§ Supplied material
# # # # #

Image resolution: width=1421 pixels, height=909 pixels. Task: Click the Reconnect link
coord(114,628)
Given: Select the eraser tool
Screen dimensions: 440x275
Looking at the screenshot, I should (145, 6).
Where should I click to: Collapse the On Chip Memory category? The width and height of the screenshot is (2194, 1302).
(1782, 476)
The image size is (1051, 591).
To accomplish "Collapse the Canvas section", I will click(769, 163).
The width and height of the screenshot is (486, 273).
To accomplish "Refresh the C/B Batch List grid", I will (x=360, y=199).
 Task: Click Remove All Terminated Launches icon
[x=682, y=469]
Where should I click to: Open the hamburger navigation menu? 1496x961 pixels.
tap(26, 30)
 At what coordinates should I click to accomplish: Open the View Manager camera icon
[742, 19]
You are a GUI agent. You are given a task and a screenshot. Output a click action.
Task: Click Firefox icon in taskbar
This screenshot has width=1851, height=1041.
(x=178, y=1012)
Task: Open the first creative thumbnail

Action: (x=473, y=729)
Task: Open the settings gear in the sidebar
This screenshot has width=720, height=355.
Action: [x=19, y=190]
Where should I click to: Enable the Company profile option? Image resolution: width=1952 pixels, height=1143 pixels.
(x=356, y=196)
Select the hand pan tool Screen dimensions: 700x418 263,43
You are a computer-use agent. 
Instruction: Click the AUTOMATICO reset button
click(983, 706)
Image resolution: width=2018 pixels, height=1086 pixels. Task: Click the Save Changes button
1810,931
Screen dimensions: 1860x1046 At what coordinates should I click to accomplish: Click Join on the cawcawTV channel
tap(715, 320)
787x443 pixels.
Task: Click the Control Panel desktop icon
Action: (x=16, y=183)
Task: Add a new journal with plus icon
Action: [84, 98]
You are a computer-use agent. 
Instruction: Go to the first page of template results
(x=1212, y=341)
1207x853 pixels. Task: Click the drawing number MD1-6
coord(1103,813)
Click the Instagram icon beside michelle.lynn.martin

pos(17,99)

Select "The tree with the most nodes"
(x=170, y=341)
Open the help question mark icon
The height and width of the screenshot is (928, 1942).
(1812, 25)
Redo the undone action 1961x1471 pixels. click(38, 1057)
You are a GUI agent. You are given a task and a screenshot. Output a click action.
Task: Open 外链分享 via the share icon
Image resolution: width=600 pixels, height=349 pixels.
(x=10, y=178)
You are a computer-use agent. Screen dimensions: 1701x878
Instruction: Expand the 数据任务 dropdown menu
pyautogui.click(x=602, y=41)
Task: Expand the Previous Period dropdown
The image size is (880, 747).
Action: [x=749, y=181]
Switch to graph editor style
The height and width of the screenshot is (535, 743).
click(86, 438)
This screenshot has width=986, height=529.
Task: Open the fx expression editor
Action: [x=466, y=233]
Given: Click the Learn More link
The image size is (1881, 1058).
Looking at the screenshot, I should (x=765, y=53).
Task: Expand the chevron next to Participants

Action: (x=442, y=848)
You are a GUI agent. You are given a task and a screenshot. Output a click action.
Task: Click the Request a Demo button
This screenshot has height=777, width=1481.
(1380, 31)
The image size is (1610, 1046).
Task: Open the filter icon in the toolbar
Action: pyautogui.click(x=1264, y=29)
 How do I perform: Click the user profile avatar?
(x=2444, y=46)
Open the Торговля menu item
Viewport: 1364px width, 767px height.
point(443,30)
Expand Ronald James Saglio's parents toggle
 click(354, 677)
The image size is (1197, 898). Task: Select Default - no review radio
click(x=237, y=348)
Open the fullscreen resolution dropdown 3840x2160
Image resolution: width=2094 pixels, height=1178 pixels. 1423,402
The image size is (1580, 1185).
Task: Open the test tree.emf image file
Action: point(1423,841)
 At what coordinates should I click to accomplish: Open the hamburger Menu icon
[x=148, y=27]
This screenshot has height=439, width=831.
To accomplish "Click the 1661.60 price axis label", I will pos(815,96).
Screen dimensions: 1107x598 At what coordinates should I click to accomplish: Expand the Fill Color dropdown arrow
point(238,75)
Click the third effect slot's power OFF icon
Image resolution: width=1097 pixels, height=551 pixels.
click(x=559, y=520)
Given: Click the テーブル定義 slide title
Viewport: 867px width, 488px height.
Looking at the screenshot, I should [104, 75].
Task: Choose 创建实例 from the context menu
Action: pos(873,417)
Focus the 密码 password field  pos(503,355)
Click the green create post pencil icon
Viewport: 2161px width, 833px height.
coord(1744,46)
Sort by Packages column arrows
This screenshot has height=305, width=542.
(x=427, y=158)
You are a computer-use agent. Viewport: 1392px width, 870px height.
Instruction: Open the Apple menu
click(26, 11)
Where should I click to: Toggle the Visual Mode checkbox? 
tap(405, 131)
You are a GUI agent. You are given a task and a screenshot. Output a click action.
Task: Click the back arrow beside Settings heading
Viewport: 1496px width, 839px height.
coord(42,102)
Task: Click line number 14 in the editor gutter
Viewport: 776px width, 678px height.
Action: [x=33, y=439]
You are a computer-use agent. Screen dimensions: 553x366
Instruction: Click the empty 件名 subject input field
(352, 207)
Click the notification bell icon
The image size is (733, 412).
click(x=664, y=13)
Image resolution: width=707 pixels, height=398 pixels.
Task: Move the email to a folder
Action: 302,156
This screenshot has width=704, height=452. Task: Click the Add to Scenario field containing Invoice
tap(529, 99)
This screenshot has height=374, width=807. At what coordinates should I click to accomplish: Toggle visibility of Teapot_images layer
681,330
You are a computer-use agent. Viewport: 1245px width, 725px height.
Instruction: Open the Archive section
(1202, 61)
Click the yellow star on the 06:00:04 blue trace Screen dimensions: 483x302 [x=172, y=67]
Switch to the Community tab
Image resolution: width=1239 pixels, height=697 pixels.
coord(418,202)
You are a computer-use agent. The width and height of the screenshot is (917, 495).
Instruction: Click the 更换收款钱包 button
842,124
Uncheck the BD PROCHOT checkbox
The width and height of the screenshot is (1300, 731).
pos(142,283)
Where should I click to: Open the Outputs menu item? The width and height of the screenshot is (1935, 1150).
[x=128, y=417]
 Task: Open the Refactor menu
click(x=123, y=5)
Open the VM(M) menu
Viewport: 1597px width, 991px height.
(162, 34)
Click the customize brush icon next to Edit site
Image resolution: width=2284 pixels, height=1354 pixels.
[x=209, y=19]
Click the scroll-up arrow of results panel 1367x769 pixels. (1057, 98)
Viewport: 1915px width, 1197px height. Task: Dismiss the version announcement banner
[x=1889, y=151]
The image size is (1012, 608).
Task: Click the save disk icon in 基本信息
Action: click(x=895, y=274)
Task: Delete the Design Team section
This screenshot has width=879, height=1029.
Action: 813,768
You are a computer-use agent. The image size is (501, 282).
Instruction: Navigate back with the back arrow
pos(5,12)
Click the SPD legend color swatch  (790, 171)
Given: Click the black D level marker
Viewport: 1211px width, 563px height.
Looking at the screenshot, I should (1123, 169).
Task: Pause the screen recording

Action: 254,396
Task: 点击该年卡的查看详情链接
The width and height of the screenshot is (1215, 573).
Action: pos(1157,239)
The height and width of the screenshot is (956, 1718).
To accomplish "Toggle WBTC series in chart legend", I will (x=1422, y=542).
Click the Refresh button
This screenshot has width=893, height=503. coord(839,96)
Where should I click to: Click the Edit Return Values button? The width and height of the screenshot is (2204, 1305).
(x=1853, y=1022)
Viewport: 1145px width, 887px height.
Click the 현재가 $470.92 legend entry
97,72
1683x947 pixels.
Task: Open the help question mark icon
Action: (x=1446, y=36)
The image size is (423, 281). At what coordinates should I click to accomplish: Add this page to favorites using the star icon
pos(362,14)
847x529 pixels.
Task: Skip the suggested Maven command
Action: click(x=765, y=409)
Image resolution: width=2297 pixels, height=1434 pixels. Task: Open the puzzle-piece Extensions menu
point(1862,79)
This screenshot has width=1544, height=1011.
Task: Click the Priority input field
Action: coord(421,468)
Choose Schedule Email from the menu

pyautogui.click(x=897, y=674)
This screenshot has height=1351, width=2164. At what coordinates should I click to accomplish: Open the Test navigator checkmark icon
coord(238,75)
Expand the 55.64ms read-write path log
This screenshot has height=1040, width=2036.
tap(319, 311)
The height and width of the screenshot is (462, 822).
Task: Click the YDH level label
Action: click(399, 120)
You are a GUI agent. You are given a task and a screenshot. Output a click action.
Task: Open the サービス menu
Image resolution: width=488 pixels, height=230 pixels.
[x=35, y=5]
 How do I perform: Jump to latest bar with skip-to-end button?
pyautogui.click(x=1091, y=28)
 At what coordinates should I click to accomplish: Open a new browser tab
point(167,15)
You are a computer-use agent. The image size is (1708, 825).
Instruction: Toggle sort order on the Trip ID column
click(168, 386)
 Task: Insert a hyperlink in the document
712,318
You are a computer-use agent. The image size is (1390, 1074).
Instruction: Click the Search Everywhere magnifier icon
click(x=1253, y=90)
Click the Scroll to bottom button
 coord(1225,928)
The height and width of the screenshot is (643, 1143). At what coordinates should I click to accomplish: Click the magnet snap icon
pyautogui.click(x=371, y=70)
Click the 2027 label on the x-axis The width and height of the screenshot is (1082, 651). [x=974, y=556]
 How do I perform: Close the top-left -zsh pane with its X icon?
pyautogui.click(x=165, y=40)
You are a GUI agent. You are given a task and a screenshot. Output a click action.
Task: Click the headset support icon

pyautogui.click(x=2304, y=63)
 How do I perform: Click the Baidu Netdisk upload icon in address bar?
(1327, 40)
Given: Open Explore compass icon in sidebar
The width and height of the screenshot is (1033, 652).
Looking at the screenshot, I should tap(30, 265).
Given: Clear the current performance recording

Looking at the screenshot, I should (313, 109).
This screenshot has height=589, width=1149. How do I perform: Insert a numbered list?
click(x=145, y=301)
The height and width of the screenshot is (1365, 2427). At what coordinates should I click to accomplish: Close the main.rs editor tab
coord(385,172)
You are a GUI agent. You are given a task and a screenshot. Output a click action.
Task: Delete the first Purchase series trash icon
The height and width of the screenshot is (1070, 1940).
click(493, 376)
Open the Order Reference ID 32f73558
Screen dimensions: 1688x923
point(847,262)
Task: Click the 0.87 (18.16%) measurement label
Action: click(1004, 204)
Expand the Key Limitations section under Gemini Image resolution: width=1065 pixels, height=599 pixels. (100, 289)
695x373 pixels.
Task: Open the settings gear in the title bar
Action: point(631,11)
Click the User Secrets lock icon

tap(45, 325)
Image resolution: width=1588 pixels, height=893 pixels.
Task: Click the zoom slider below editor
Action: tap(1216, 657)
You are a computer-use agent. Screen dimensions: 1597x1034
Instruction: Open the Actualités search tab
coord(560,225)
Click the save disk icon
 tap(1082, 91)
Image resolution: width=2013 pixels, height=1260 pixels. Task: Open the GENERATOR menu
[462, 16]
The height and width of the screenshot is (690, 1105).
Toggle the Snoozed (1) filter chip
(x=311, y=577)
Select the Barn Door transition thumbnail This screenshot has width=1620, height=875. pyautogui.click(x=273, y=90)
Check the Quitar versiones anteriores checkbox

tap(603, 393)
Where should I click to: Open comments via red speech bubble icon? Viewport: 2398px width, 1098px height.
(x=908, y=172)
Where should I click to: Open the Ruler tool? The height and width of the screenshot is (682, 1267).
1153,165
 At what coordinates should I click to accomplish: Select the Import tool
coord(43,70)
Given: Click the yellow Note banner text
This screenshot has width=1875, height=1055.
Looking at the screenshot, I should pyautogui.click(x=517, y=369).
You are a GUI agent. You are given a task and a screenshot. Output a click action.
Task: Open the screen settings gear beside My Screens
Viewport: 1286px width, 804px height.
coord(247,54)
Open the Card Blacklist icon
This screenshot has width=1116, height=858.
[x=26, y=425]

# # # # #

§ Work to be completed
Find the lines in the data that include "sidebar", then copy each of them.

§ Answer box
Task: Open the settings gear in the sidebar
Given: Open Explore compass icon in sidebar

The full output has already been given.